Comparison of spinal fusion and nonoperative treatment in patients with chronic low back pain: long-term follow-up of three randomized controlled trials

Conclusion: After an average of 11 years follow-up, there was no difference in patient self-rated outcomes between fusion and multidisciplinary cognitive-behavioral and exercise rehabilitation for cLBP. The results suggest that, given the increased risks of surgery and the lack of deterioration in nonoperative outcomes over time, the use of lumbar fusion in cLBP patients should not be favored in health care systems where multidisciplinary cognitive-behavioral and exercise rehabilitation programmes are available.

-The Spine Journal: Vol.13 Iss.11




Risks Associated with Spinal Surgery


Adverse events are NOT uncommon.

In fact, they're remarkably common.


Multiple independent medical research teams have shown that reoperation rates are greater than 22%.


Again, there is a time and place for medical intervention... but it's not every time. And any time it's in question, other options should be explored. It's important to get a full view perspective of all factors that could be affecting the situation. Chances are, your spine doesn't NEED surgical intervention... proper alignment, motion, and function is more than a likely place to start.
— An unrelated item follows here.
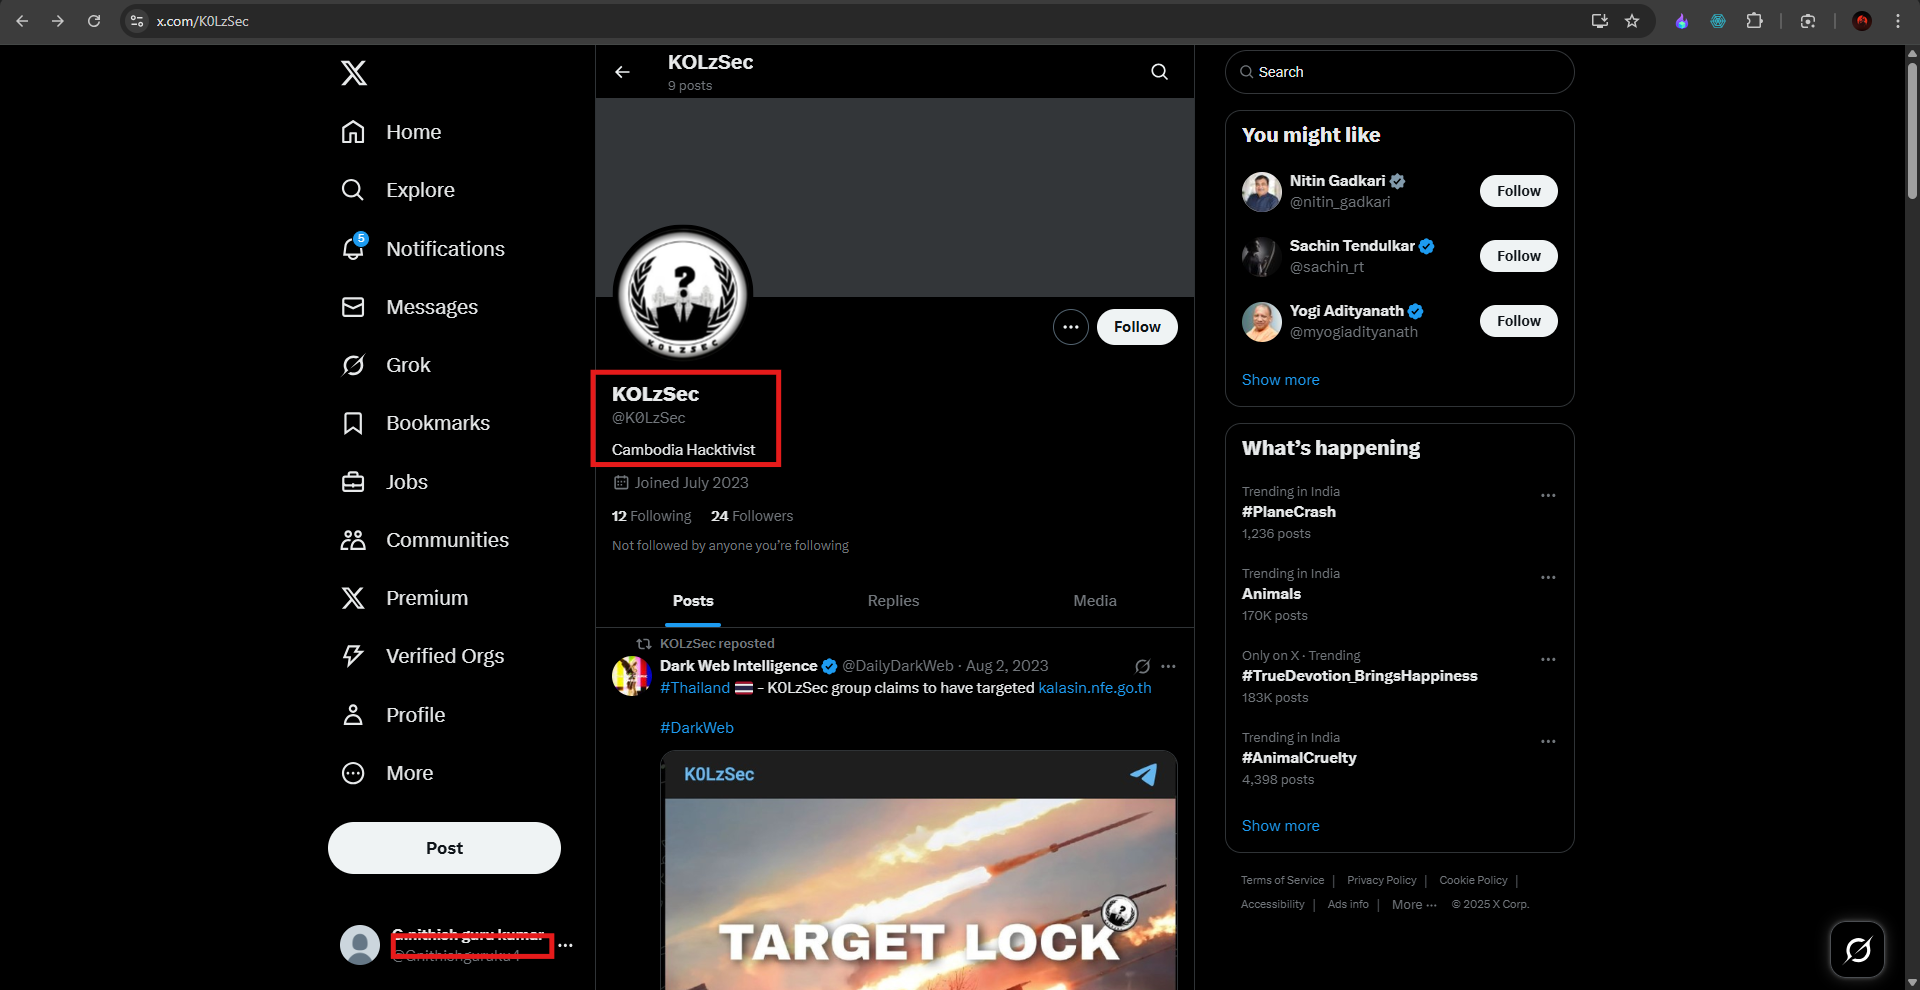Open the account switcher menu dots

pyautogui.click(x=566, y=945)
It's a necessity for everyone.


 


Get to the CAUSE


To get to the cause, we start with:


  • Comprehensive Consultation

  • Functional Assessment

  • Specific Digital Xrays


I LOVE being able to provide this insight for people as it empowers people to not just understand what is going on with their health, but to take action and correct issues that have been plaguing them for years.


From a specific analysis of your spine, we will be able to determine how well your spine in functioning, the specific alignment of the spine from various viewpoints, and the best approach to improve, and even correct any underlying misalignments and dysfunctional areas that are causing you issues.
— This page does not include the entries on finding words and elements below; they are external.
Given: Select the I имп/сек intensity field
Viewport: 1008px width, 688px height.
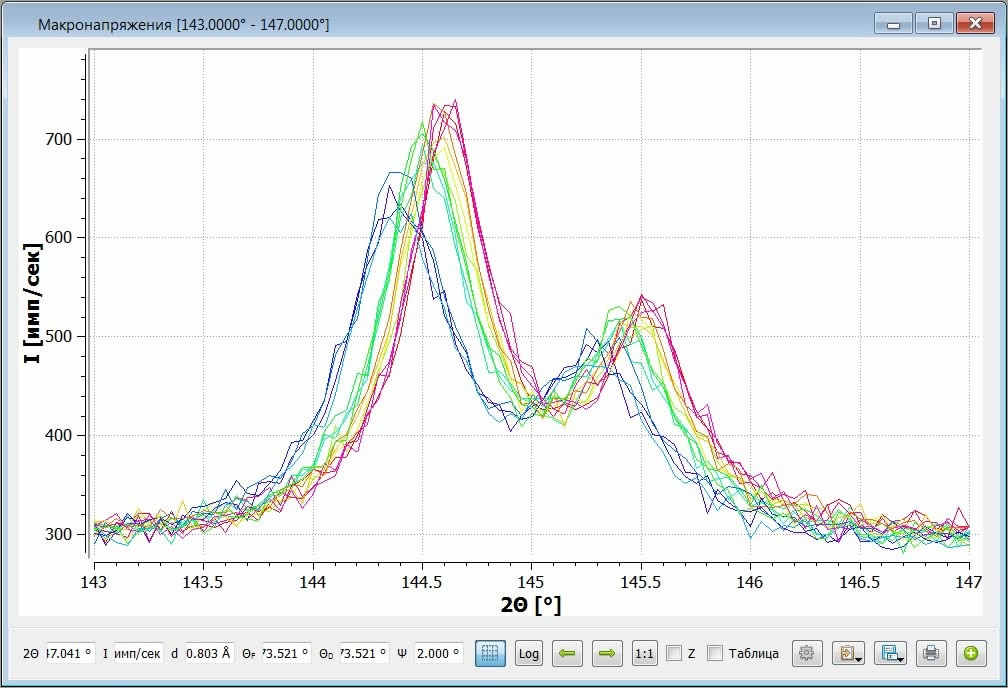Looking at the screenshot, I should point(138,654).
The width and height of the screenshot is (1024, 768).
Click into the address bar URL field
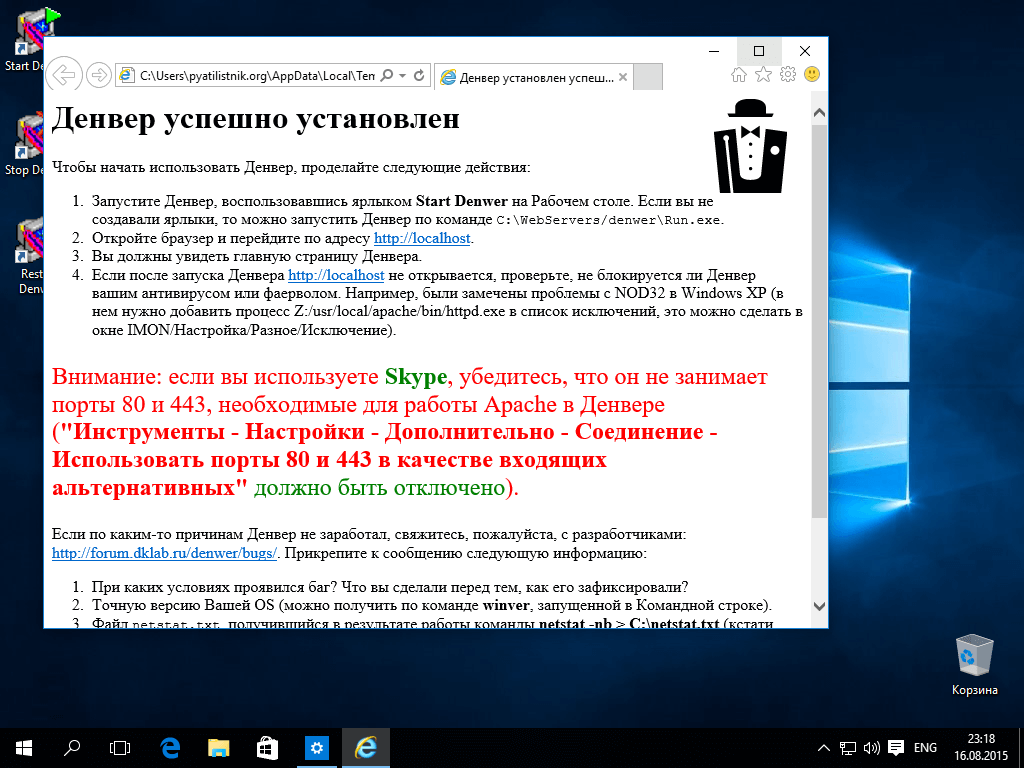pos(255,76)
This typically requires a specific corrective plan for each individual, which would include both specific treatments and adjustments in the office, as well as corrective spinal exercises at home. Reassessments are done throughout the process, and most individuals will receive an updated set of Xrays to quantitatively assess structural improvements with their spine.


The outcome?


Improved spine function.


Which leads to better movement, range of motion, less restriction throughout the spine/hips/pelvis/extremities. These are the traditional benefits from a biomechanics standpoint.
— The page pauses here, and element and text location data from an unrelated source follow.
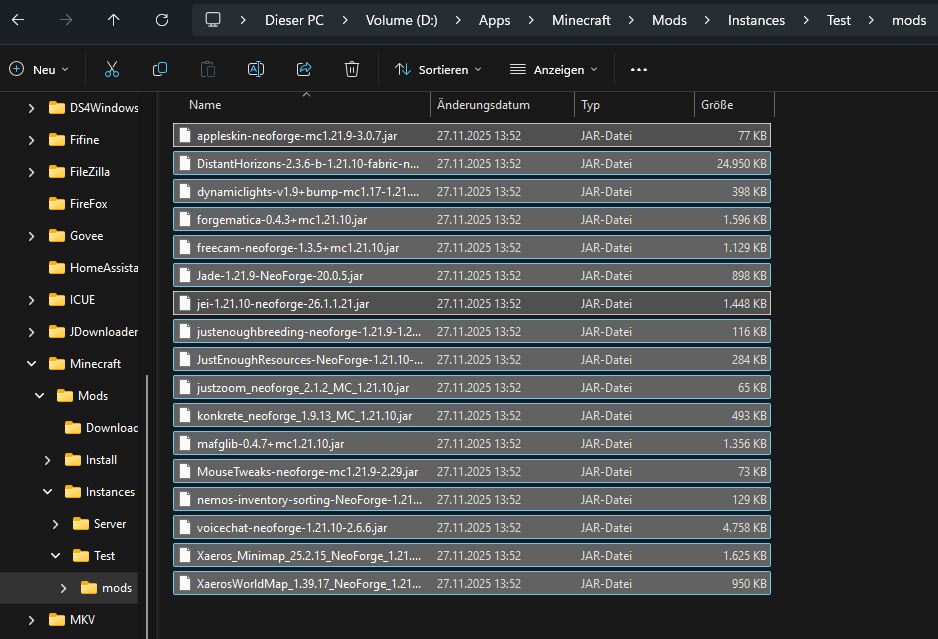The image size is (938, 639).
Task: Open the Anzeigen view dropdown
Action: (553, 70)
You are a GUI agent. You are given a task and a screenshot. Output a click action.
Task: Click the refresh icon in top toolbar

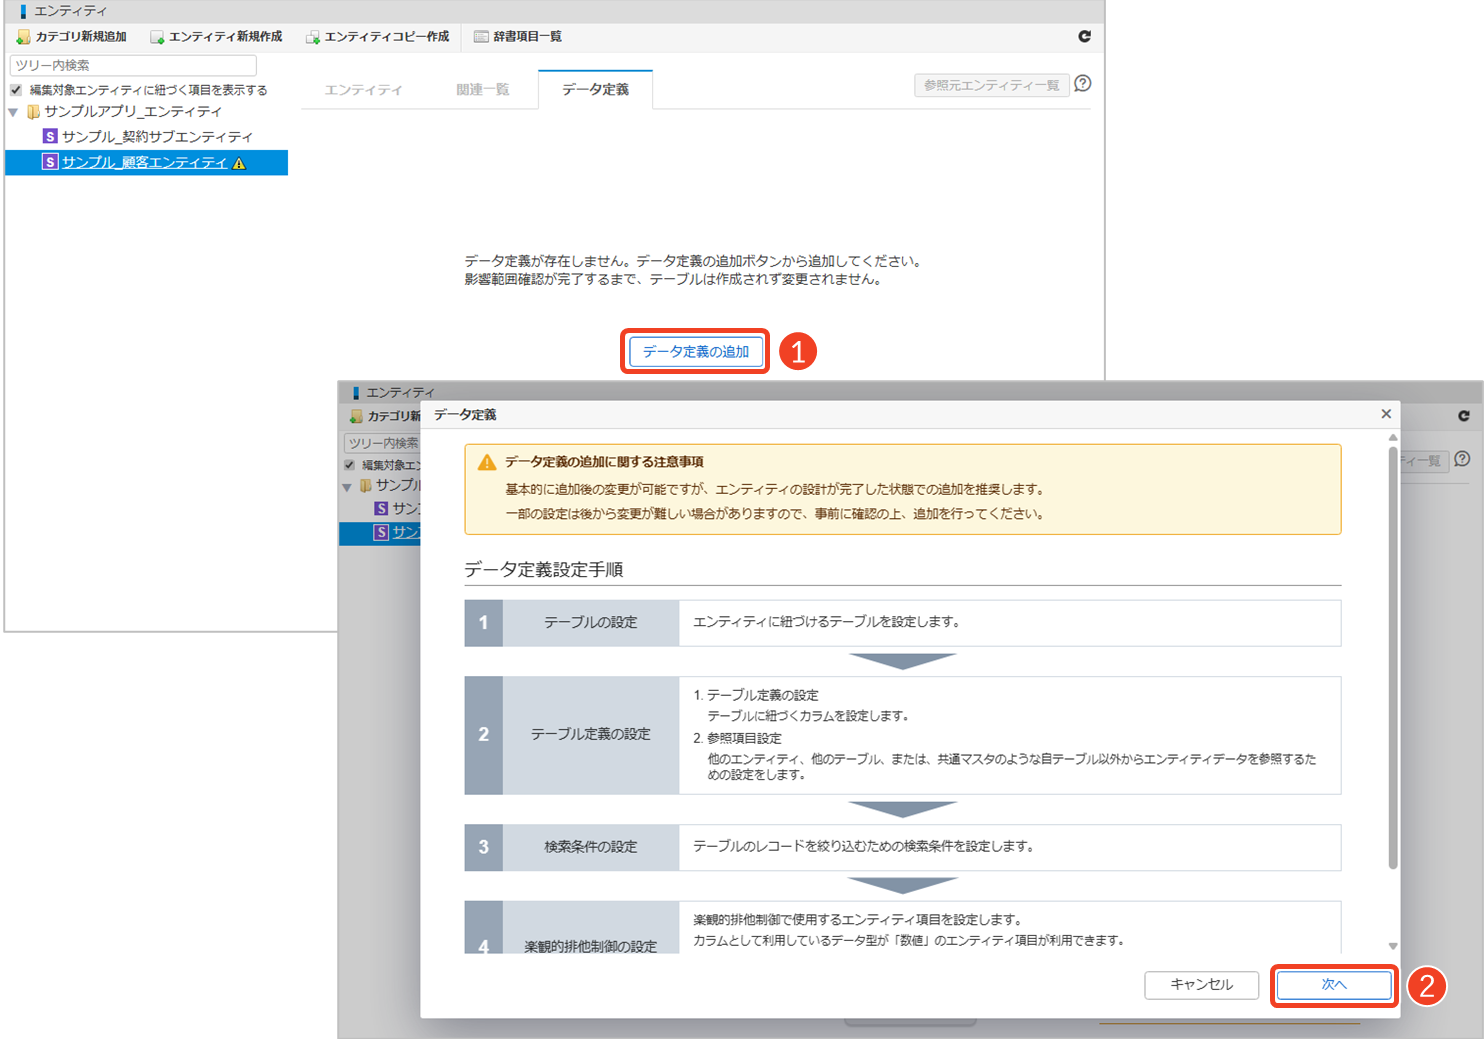pos(1084,36)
Neurologically, there are many other benefits as well. Which, physiologically speaking, are more important than the improved biomechanics. Improving your nervous system function will inevitably improve the overall health of your body. Every system of your body in fact. Because every system is controlled directly, and/or indirectly by your nervous system.


These are the side effects.


Once your nervous system is able to properly communicate with the rest of your body, everything will come into better balance; allowing your system to heal more effectively.